Hi, code like this gives an error (playground):

#![feature(type_alias_impl_trait)]

trait Foo {
    type Bar: 'static;
}

type Bar = impl Sized + 'static;

impl<'a> Foo for &'a () {
    type Bar = ();
}

#[define_opaque(Bar)]
fn foo<'a>(unit: &'a ()) -> impl Foo<Bar = Bar> + use<'a> {
    bar(unit)
}

fn bar<'a>(unit: &'a ()) -> impl Foo {
    unit
}

fn main() {}

Error:

 error[E0700]: hidden type for `Bar` captures lifetime that does not appear in bounds
   --> src/main.rs:15:5
    |
  7 | type Bar = impl Sized + 'static;
    |            -------------------- opaque type defined here
 ...
 14 | fn foo<'a>(unit: &'a ()) -> impl Foo<Bar = Bar> + use<'a> {
    |        -- hidden type `<impl Foo as Foo>::Bar` captures the lifetime `'a` as defined here
 15 |     bar(unit)
    |     ^^^^^^^^^

 For more information about this error, try `rustc --explain E0700`.
 error: could not compile `play` (bin "play") due to 1 previous error

While code like this compiles:

#![feature(type_alias_impl_trait)]

trait Foo {
    type Bar: 'static;
}

type Bar = impl Sized + 'static;

impl<'a> Foo for &'a () {
    type Bar = ();
}

#[define_opaque(Bar)]
fn foo<'a>(unit: &'a ()) -> impl Foo<Bar = Bar> + use<'a> {
    unit
}

fn main() {}

In both cases Bar should be resolved to the same value. Additionally borrow checker must have a hint that Bar can't capture anything, as it will not be well-formed without 'static. Is there some way I can somehow spell that bar will not have Bar capturing from 'a? So the code compiles.
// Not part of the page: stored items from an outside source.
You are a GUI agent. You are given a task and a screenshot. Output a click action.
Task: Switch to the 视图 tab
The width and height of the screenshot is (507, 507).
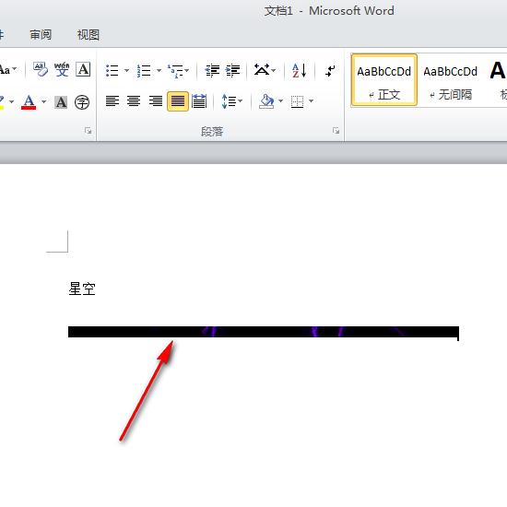88,35
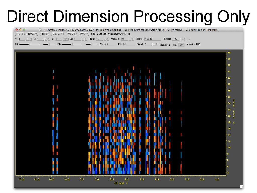Click the A dimension up-arrow stepper
The height and width of the screenshot is (193, 257).
point(83,39)
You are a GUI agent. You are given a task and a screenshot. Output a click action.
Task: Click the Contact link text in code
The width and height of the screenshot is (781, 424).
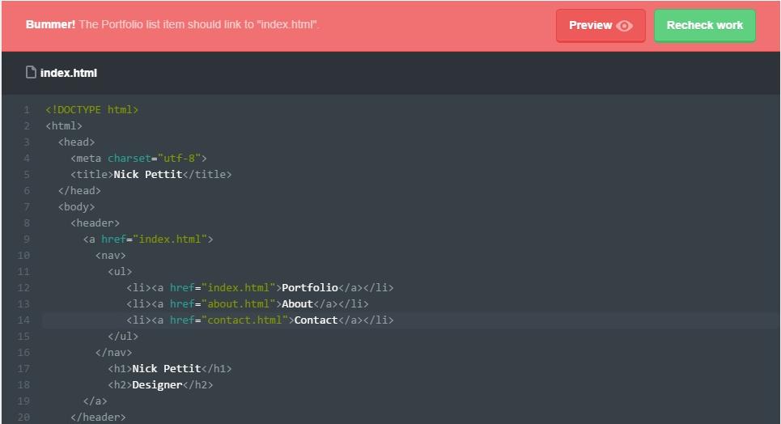316,320
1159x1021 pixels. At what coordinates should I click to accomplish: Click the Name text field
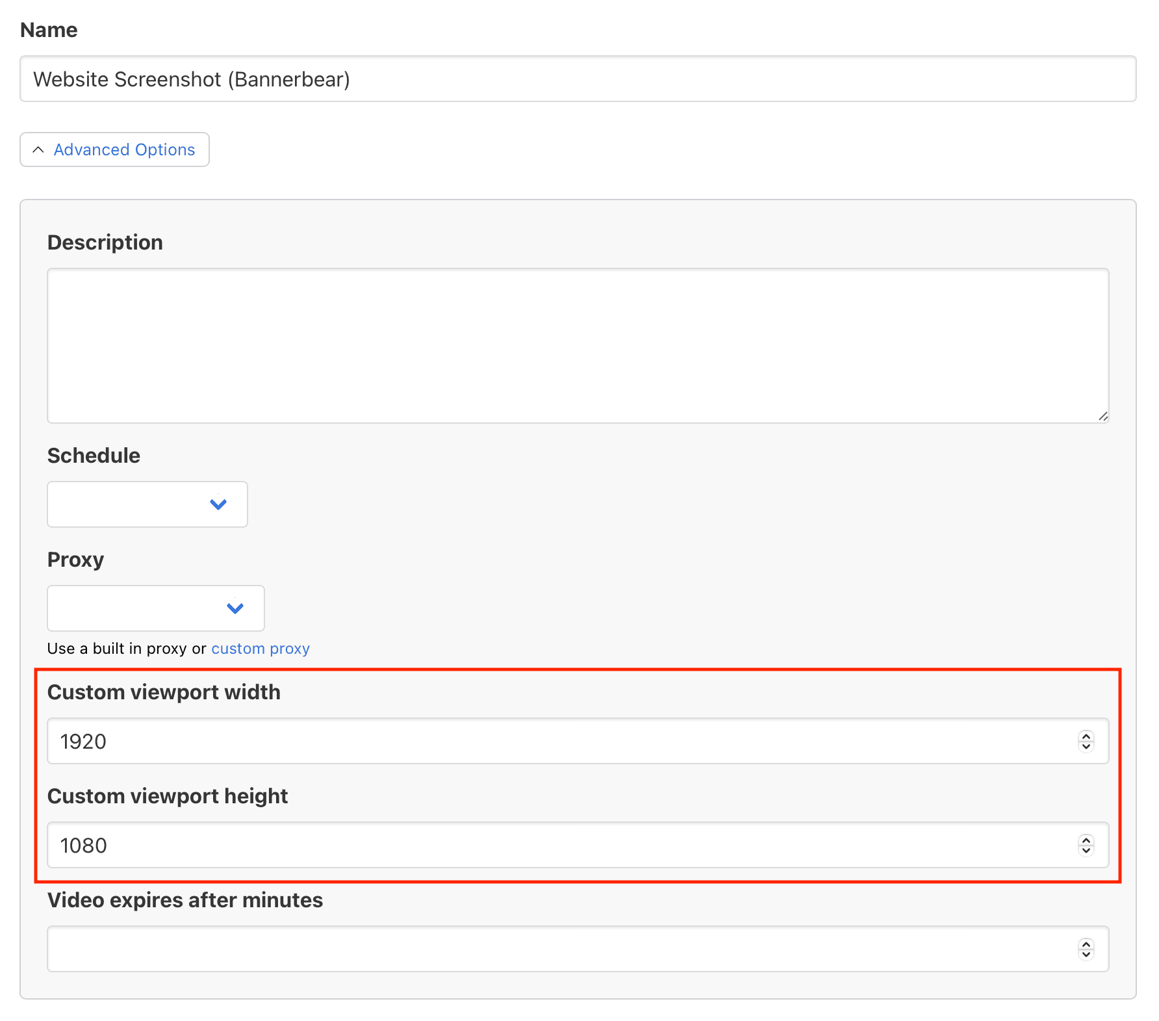577,79
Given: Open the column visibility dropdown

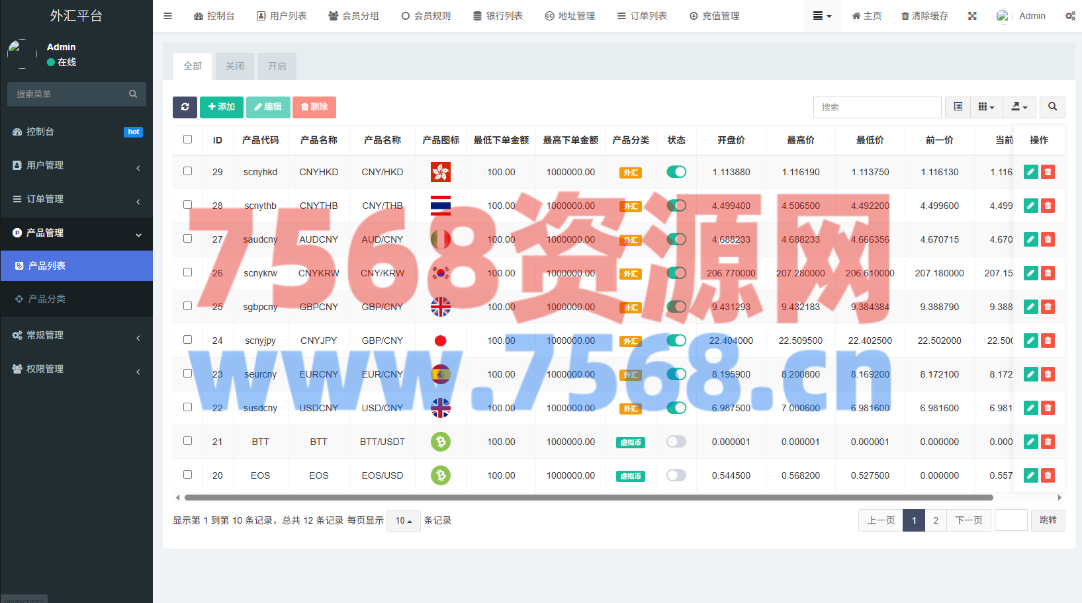Looking at the screenshot, I should click(x=986, y=107).
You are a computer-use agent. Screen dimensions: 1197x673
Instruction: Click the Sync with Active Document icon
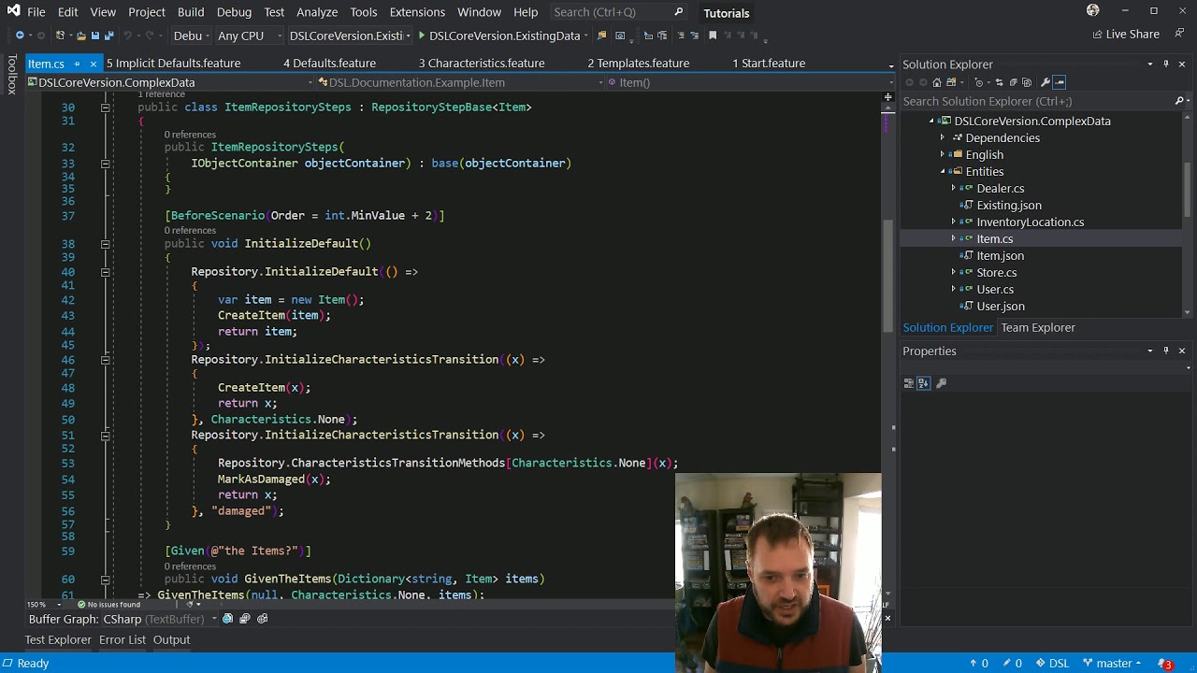999,82
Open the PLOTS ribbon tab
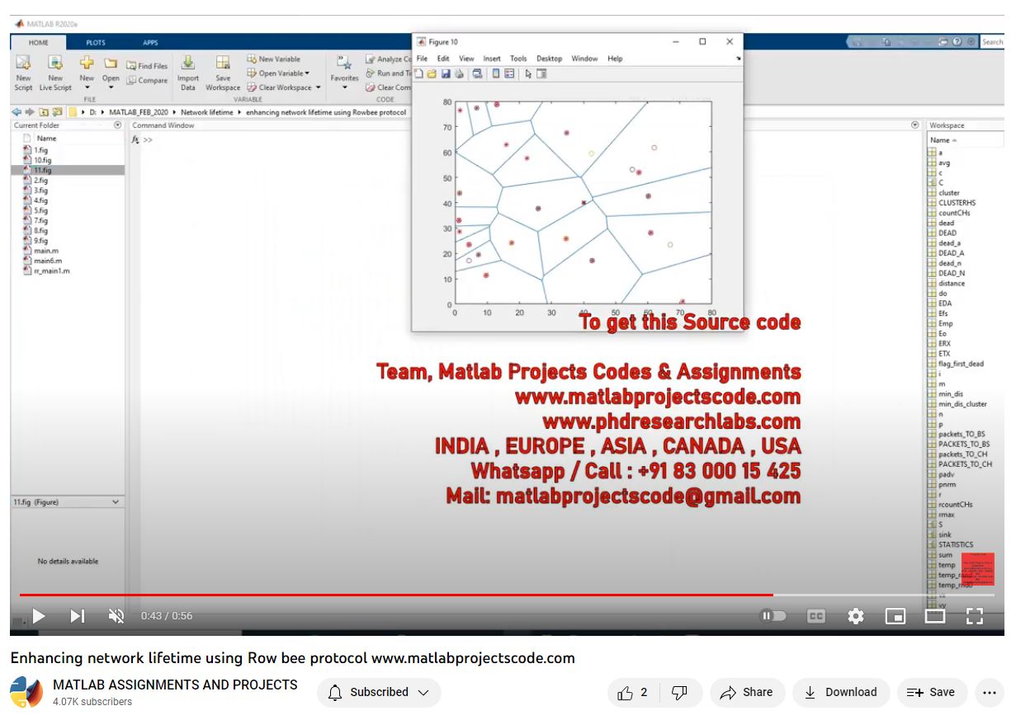 coord(96,43)
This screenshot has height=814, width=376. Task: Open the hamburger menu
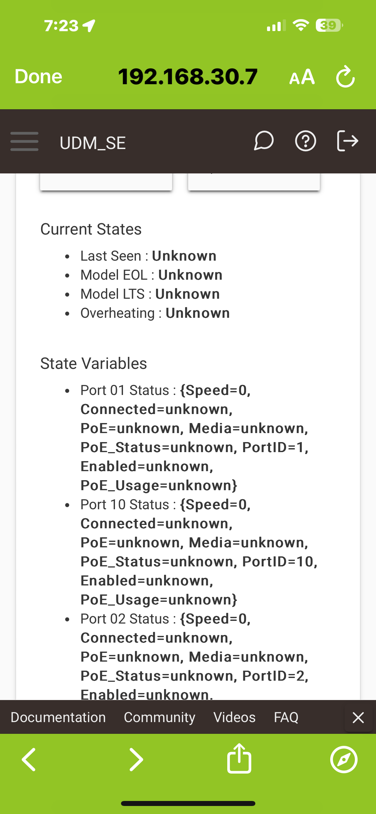click(x=24, y=141)
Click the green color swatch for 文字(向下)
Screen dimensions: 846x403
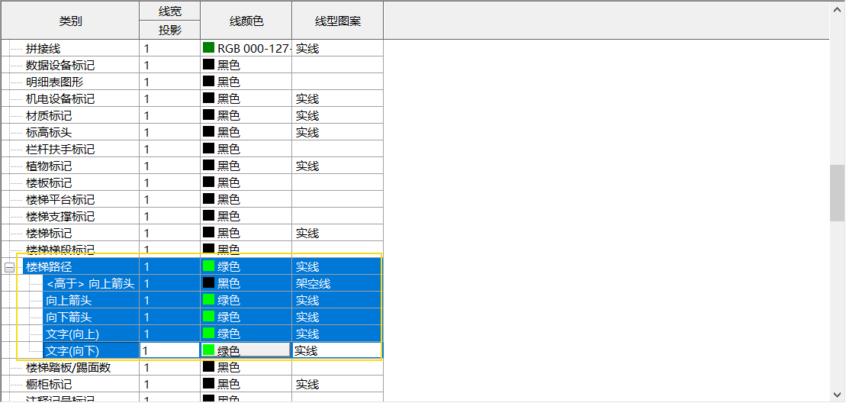pos(208,351)
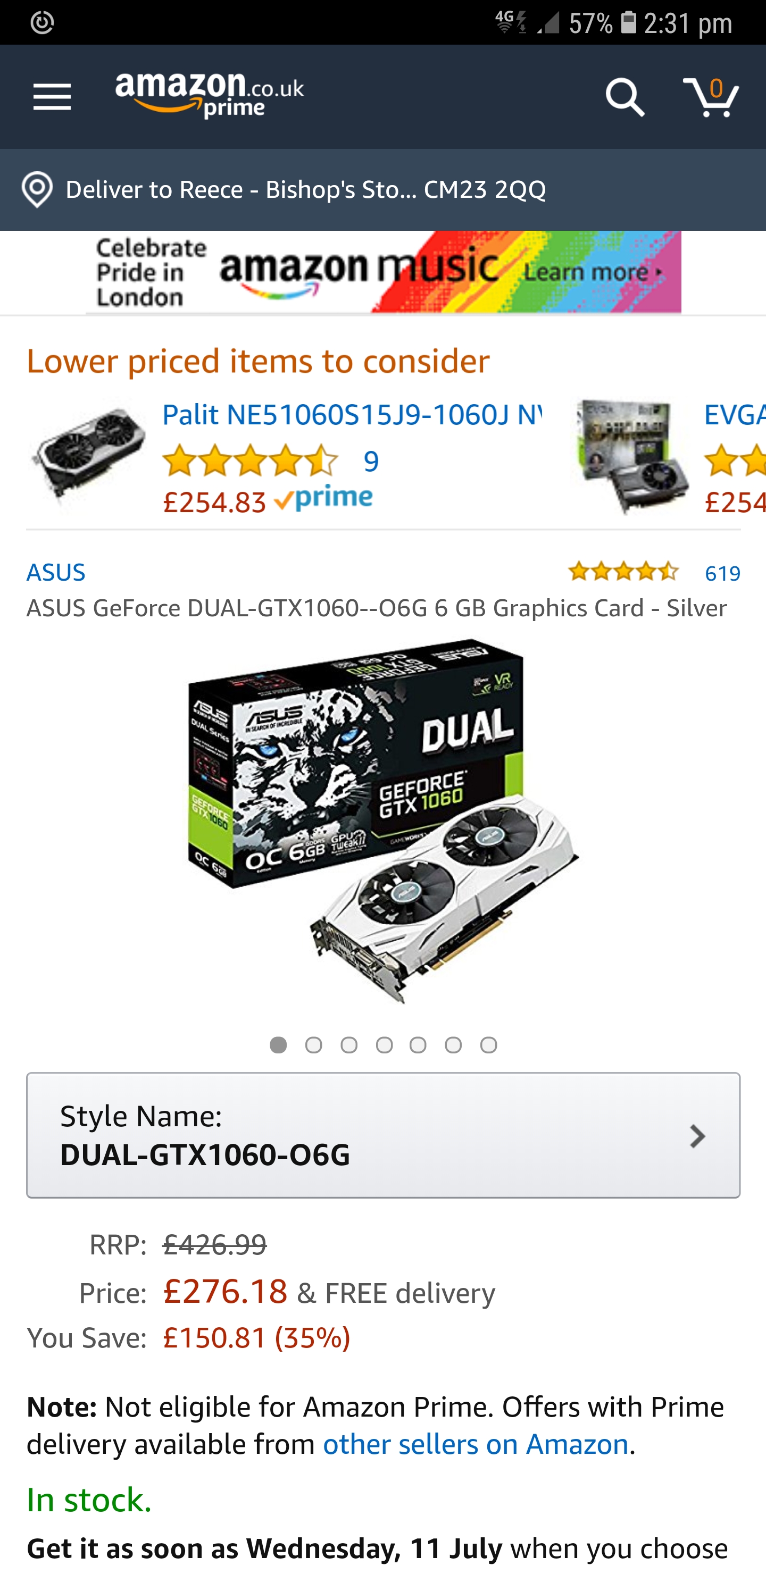Viewport: 766px width, 1574px height.
Task: Tap the Palit card star rating
Action: 250,461
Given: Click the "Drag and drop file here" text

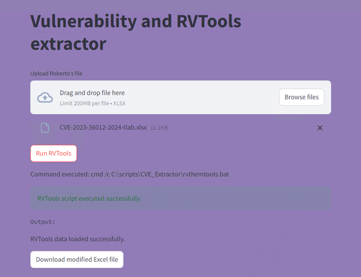Looking at the screenshot, I should click(92, 93).
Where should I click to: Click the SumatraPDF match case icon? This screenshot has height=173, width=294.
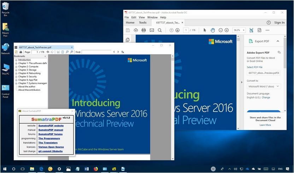pos(123,52)
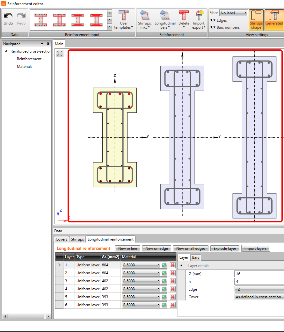Open the Fibre label dropdown

233,13
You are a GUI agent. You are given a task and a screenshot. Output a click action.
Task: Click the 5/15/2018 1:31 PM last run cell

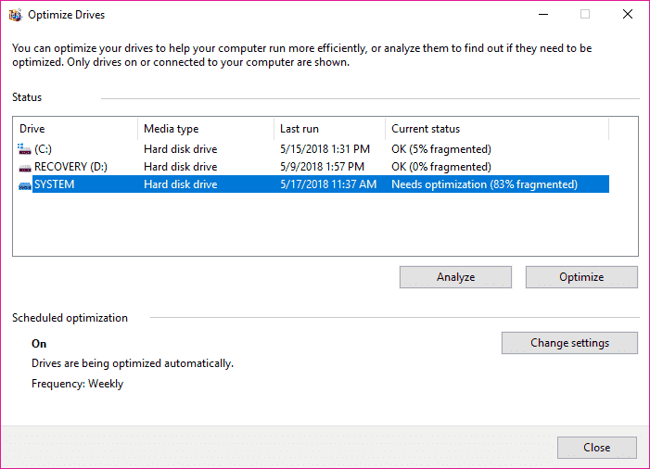[x=325, y=148]
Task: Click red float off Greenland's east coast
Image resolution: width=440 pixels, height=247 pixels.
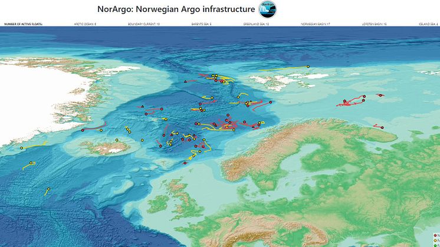Action: click(83, 130)
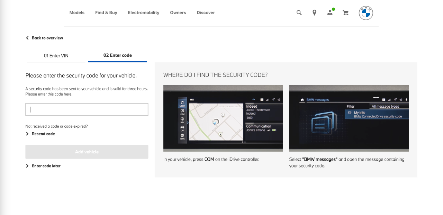This screenshot has height=215, width=443.
Task: Open the shopping cart icon
Action: click(x=345, y=12)
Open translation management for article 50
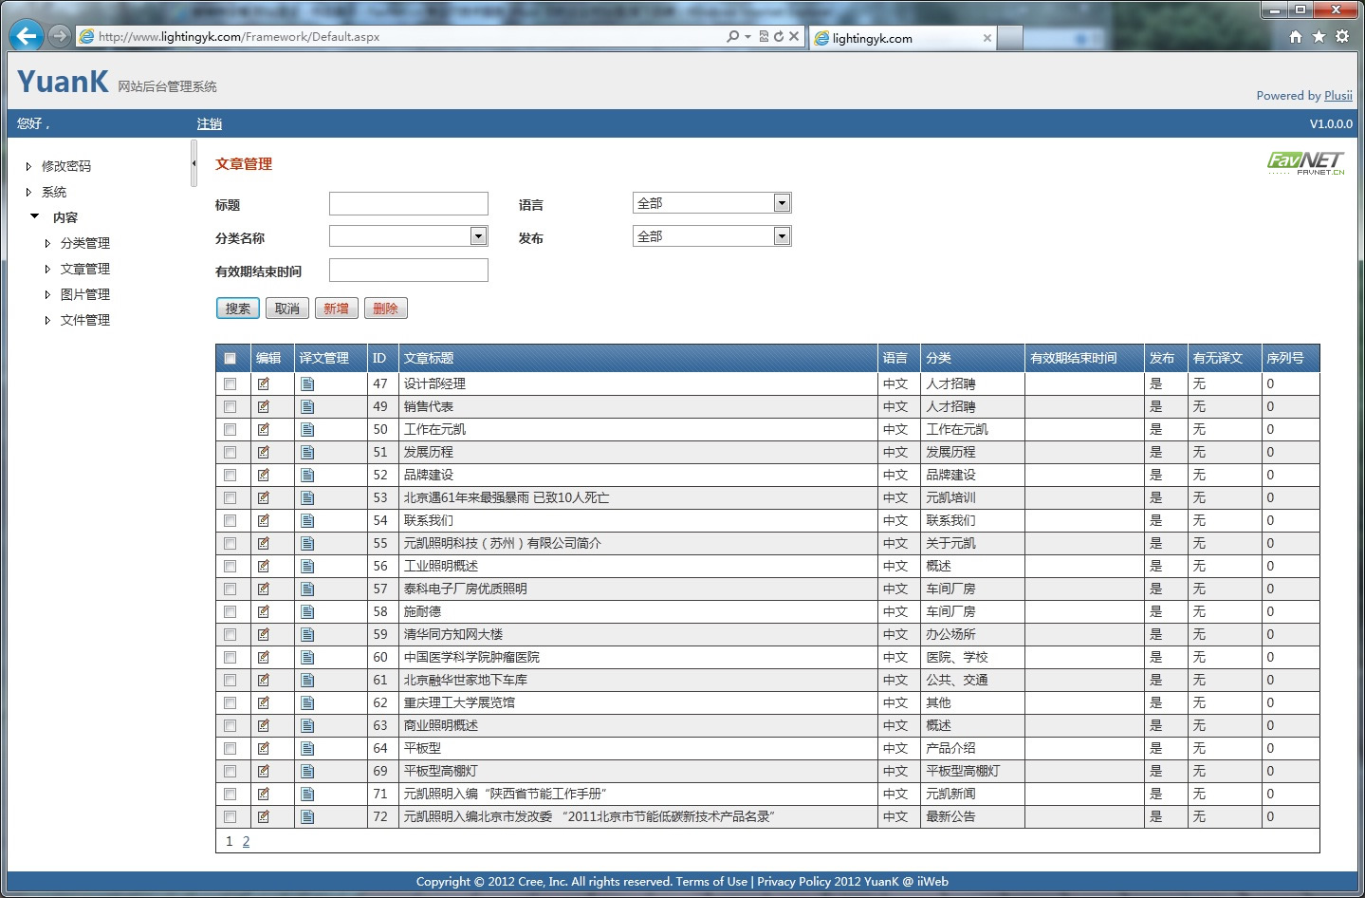The width and height of the screenshot is (1365, 898). coord(307,430)
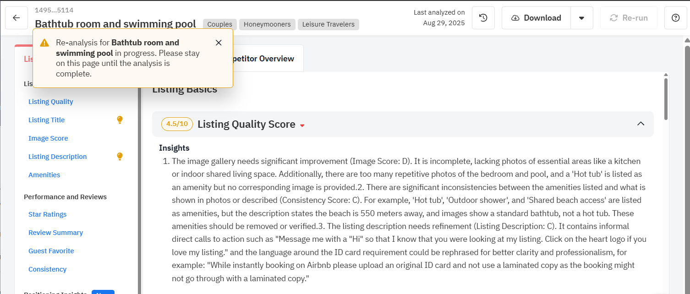Click the red down arrow near Listing Quality Score
The height and width of the screenshot is (294, 690).
[x=302, y=125]
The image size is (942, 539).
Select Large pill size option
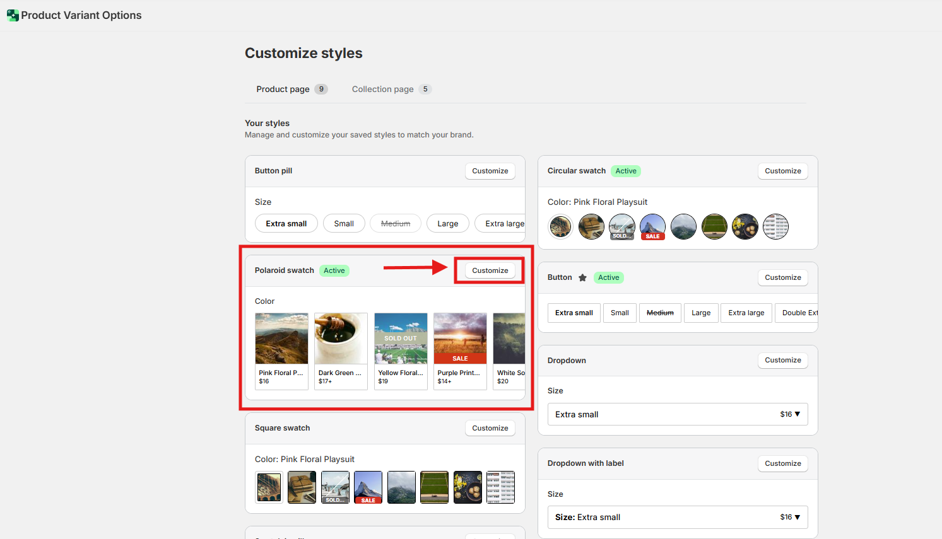pos(447,223)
Making Bar generic over a lifetime will not pass further checks for 'static in real code, it is in where bounds.

The compiler is correct here.

The bar function desugars to returning impl Foo + use<'a>. That is, it behaves as if the returned type is some generic Opaque<'a> type. And since the type is opaque, there's nothing to tell the compiler that its associated type is always the same and doesn't depend on the 'a lifetime.

Once I tell the compiler that the bar function returns a type whose Bar associated type doesn't depend on 'a, the code compiles. Rust Playground

In the first playground, when defining Bar in fn foo, it is effectively

// The type cannot be normalized outside of the defining scope (`fn bar`)
<UnnamedBarReturnType<'a> as Foo>::Bar

Note how even though it is known that this type meets a 'static bound, 'a is part of the type in a way that can't be normalized away within fn foo.

In the second playground, it is

<&'a () as Foo>::Bar
// which can be normalized (anywhere) to
()

While it cannot be part of the fully normalized type, the 'a can still be captured in some sense, as part of the "rigid alias" which cannot be fully normalized. And as it turns out, it is not sound to just throw out those kinds of captures in all cases. I wrote more about that here.